BEGIN

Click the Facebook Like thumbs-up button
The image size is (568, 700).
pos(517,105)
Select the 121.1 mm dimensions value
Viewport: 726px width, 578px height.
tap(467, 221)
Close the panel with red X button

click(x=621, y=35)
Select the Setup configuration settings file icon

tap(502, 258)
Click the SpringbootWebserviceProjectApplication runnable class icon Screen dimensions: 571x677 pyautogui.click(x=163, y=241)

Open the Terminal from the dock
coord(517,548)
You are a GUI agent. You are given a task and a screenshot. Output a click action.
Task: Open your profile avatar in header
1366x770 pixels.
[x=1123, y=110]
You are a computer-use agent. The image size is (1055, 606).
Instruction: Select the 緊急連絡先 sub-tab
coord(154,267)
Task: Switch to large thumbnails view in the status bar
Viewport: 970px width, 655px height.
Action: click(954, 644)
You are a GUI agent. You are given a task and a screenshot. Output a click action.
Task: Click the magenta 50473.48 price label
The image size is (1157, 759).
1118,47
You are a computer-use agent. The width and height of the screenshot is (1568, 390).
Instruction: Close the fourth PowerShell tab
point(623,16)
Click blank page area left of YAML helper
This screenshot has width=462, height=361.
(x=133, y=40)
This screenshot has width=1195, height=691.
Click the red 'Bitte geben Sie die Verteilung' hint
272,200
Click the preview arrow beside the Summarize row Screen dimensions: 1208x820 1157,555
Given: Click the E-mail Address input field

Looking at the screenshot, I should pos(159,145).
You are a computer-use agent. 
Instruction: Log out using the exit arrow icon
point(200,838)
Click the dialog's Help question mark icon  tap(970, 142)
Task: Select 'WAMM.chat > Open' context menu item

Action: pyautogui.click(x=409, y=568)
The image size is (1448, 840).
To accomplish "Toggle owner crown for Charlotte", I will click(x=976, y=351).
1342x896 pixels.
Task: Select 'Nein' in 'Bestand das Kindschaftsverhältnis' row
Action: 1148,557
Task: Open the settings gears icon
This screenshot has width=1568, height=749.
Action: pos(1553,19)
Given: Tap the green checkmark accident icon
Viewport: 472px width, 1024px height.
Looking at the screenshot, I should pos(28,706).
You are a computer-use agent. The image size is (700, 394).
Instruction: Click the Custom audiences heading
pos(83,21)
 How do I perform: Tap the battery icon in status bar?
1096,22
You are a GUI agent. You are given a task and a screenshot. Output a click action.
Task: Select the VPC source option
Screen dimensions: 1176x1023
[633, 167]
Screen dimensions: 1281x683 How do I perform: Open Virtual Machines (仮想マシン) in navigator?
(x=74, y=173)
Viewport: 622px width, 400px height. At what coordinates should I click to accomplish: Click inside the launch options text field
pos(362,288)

END

[TASK GOAL]: Nothing in the records may change; output all of them exactly.

[RESPONSE TO THE TASK]:
Click the Facebook Like thumbs-up button
The image size is (568, 700).
pos(517,105)
Select the 121.1 mm dimensions value
Viewport: 726px width, 578px height.
tap(467, 221)
Close the panel with red X button

click(x=621, y=35)
Select the Setup configuration settings file icon

tap(502, 258)
Click the SpringbootWebserviceProjectApplication runnable class icon Screen dimensions: 571x677 pyautogui.click(x=163, y=241)

Open the Terminal from the dock
coord(517,548)
You are a GUI agent. You are given a task and a screenshot. Output a click action.
Task: Open your profile avatar in header
1366x770 pixels.
[x=1123, y=110]
You are a computer-use agent. The image size is (1055, 606).
Instruction: Select the 緊急連絡先 sub-tab
coord(154,267)
Task: Switch to large thumbnails view in the status bar
Viewport: 970px width, 655px height.
Action: click(954, 644)
You are a GUI agent. You are given a task and a screenshot. Output a click action.
Task: Click the magenta 50473.48 price label
The image size is (1157, 759).
1118,47
You are a computer-use agent. The width and height of the screenshot is (1568, 390).
Instruction: Close the fourth PowerShell tab
point(623,16)
Click blank page area left of YAML helper
This screenshot has width=462, height=361.
(x=133, y=40)
This screenshot has width=1195, height=691.
Click the red 'Bitte geben Sie die Verteilung' hint
272,200
Click the preview arrow beside the Summarize row Screen dimensions: 1208x820 1157,555
Given: Click the E-mail Address input field

Looking at the screenshot, I should pos(159,145).
You are a computer-use agent. 
Instruction: Log out using the exit arrow icon
point(200,838)
Click the dialog's Help question mark icon  tap(970, 142)
Task: Select 'WAMM.chat > Open' context menu item

Action: pyautogui.click(x=409, y=568)
The image size is (1448, 840).
To accomplish "Toggle owner crown for Charlotte", I will click(x=976, y=351).
1342x896 pixels.
Task: Select 'Nein' in 'Bestand das Kindschaftsverhältnis' row
Action: 1148,557
Task: Open the settings gears icon
This screenshot has width=1568, height=749.
Action: pos(1553,19)
Given: Tap the green checkmark accident icon
Viewport: 472px width, 1024px height.
Looking at the screenshot, I should pos(28,706).
You are a computer-use agent. The image size is (700, 394).
Instruction: Click the Custom audiences heading
pos(83,21)
 How do I perform: Tap the battery icon in status bar?
1096,22
You are a GUI agent. You are given a task and a screenshot. Output a click action.
Task: Select the VPC source option
Screen dimensions: 1176x1023
[633, 167]
Screen dimensions: 1281x683 How do I perform: Open Virtual Machines (仮想マシン) in navigator?
(x=74, y=173)
Viewport: 622px width, 400px height. At what coordinates should I click to accomplish: Click inside the launch options text field
pos(362,288)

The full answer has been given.